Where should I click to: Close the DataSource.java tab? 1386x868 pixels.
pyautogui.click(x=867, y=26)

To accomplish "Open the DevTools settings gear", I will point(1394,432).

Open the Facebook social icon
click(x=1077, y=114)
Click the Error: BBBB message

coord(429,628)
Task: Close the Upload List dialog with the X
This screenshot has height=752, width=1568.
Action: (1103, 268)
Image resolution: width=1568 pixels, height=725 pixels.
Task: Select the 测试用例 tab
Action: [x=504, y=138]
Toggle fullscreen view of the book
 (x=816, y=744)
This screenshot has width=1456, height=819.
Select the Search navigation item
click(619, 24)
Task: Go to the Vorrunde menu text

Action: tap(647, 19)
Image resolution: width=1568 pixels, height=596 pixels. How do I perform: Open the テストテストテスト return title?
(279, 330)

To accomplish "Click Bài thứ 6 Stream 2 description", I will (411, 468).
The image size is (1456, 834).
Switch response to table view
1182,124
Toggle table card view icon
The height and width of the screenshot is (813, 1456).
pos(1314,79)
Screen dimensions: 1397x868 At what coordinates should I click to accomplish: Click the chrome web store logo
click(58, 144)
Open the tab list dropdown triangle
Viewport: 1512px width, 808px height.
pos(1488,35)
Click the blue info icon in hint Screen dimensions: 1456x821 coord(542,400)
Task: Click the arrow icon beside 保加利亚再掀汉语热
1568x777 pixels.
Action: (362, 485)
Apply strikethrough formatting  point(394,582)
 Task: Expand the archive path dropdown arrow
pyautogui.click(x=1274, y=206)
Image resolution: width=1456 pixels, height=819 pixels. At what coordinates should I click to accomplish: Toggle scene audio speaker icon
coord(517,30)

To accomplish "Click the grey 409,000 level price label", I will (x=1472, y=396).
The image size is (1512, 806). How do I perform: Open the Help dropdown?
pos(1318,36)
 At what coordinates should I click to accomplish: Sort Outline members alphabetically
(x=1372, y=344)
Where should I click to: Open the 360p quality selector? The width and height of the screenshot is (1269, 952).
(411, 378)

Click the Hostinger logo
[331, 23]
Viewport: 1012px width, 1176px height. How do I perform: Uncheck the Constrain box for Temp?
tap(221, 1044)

****************************************

What this task involves — What is needed is a word-for-word restatement of all the data.

Result of this exercise —
Where should I click to: Close the DataSource.java tab? 1386x868 pixels.
pyautogui.click(x=867, y=26)

To accomplish "Open the DevTools settings gear", I will point(1394,432).

Open the Facebook social icon
click(x=1077, y=114)
Click the Error: BBBB message

coord(429,628)
Task: Close the Upload List dialog with the X
This screenshot has height=752, width=1568.
Action: (1103, 268)
Image resolution: width=1568 pixels, height=725 pixels.
Task: Select the 测试用例 tab
Action: [x=504, y=138]
Toggle fullscreen view of the book
 (x=816, y=744)
This screenshot has width=1456, height=819.
Select the Search navigation item
click(619, 24)
Task: Go to the Vorrunde menu text

Action: tap(647, 19)
Image resolution: width=1568 pixels, height=596 pixels. How do I perform: Open the テストテストテスト return title?
(279, 330)

To accomplish "Click Bài thứ 6 Stream 2 description", I will (411, 468).
The image size is (1456, 834).
Switch response to table view
1182,124
Toggle table card view icon
The height and width of the screenshot is (813, 1456).
pos(1314,79)
Screen dimensions: 1397x868 At what coordinates should I click to accomplish: Click the chrome web store logo
click(58, 144)
Open the tab list dropdown triangle
Viewport: 1512px width, 808px height.
pos(1488,35)
Click the blue info icon in hint Screen dimensions: 1456x821 coord(542,400)
Task: Click the arrow icon beside 保加利亚再掀汉语热
1568x777 pixels.
Action: (362, 485)
Apply strikethrough formatting  point(394,582)
 Task: Expand the archive path dropdown arrow
pyautogui.click(x=1274, y=206)
Image resolution: width=1456 pixels, height=819 pixels. At what coordinates should I click to accomplish: Toggle scene audio speaker icon
coord(517,30)

To accomplish "Click the grey 409,000 level price label", I will (x=1472, y=396).
The image size is (1512, 806). How do I perform: Open the Help dropdown?
pos(1318,36)
 At what coordinates should I click to accomplish: Sort Outline members alphabetically
(x=1372, y=344)
Where should I click to: Open the 360p quality selector? The width and height of the screenshot is (1269, 952).
(411, 378)

Click the Hostinger logo
[331, 23]
Viewport: 1012px width, 1176px height. How do I perform: Uncheck the Constrain box for Temp?
tap(221, 1044)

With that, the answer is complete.